BEGIN
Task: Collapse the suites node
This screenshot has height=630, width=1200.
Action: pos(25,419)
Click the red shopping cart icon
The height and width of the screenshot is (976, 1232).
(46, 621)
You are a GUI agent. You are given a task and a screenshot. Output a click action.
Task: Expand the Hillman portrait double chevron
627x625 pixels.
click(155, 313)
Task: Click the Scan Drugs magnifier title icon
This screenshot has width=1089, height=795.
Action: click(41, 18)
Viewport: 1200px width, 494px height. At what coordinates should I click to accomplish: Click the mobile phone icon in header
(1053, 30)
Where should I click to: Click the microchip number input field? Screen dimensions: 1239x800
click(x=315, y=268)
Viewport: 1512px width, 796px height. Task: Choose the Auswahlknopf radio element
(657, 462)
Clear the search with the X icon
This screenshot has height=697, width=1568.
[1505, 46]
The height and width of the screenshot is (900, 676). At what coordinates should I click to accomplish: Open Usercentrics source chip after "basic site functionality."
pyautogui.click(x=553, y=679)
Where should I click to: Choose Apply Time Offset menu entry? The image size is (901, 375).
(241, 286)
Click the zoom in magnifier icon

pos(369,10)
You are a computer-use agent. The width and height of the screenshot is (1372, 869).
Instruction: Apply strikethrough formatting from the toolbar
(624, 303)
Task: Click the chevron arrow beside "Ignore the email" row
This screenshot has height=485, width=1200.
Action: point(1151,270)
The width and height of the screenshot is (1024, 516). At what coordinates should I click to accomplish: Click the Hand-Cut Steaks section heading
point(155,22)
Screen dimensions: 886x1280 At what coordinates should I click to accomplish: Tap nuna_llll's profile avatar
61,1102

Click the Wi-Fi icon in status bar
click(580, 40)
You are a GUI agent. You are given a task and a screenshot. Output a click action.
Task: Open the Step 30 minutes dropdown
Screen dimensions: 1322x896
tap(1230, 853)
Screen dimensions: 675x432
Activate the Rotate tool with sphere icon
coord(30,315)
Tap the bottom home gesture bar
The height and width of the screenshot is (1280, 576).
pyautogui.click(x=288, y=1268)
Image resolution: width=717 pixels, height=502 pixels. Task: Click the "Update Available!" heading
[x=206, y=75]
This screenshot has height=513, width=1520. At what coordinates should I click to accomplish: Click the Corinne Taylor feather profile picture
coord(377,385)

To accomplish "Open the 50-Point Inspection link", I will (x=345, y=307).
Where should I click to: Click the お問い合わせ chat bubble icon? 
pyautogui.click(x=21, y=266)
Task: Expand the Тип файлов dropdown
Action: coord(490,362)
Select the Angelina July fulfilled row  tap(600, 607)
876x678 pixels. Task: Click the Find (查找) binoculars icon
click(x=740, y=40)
END
■ AIM OF THE EXERCISE ■
Your job is to give the listing again exactly as it was written.

■ SOLUTION ■
Task: Collapse the suites node
This screenshot has height=630, width=1200.
Action: pos(25,419)
Click the red shopping cart icon
The height and width of the screenshot is (976, 1232).
(46, 621)
You are a GUI agent. You are given a task and a screenshot. Output a click action.
Task: Expand the Hillman portrait double chevron
627x625 pixels.
click(155, 313)
Task: Click the Scan Drugs magnifier title icon
This screenshot has width=1089, height=795.
Action: click(41, 18)
Viewport: 1200px width, 494px height. At what coordinates should I click to accomplish: Click the mobile phone icon in header
(1053, 30)
Where should I click to: Click the microchip number input field? Screen dimensions: 1239x800
click(x=315, y=268)
Viewport: 1512px width, 796px height. Task: Choose the Auswahlknopf radio element
(657, 462)
Clear the search with the X icon
This screenshot has height=697, width=1568.
[1505, 46]
The height and width of the screenshot is (900, 676). At what coordinates should I click to accomplish: Open Usercentrics source chip after "basic site functionality."
pyautogui.click(x=553, y=679)
Where should I click to: Choose Apply Time Offset menu entry? The image size is (901, 375).
(241, 286)
Click the zoom in magnifier icon

pos(369,10)
You are a computer-use agent. The width and height of the screenshot is (1372, 869).
Instruction: Apply strikethrough formatting from the toolbar
(624, 303)
Task: Click the chevron arrow beside "Ignore the email" row
This screenshot has height=485, width=1200.
Action: point(1151,270)
The width and height of the screenshot is (1024, 516). At what coordinates should I click to accomplish: Click the Hand-Cut Steaks section heading
point(155,22)
Screen dimensions: 886x1280 At what coordinates should I click to accomplish: Tap nuna_llll's profile avatar
61,1102

Click the Wi-Fi icon in status bar
click(580, 40)
You are a GUI agent. You are given a task and a screenshot. Output a click action.
Task: Open the Step 30 minutes dropdown
Screen dimensions: 1322x896
tap(1230, 853)
Screen dimensions: 675x432
Activate the Rotate tool with sphere icon
coord(30,315)
Tap the bottom home gesture bar
The height and width of the screenshot is (1280, 576).
pyautogui.click(x=288, y=1268)
Image resolution: width=717 pixels, height=502 pixels. Task: Click the "Update Available!" heading
[x=206, y=75]
This screenshot has height=513, width=1520. At what coordinates should I click to accomplish: Click the Corinne Taylor feather profile picture
coord(377,385)

To accomplish "Open the 50-Point Inspection link", I will (x=345, y=307).
Where should I click to: Click the お問い合わせ chat bubble icon? 
pyautogui.click(x=21, y=266)
Task: Expand the Тип файлов dropdown
Action: coord(490,362)
Select the Angelina July fulfilled row  tap(600, 607)
876x678 pixels. Task: Click the Find (查找) binoculars icon
click(x=740, y=40)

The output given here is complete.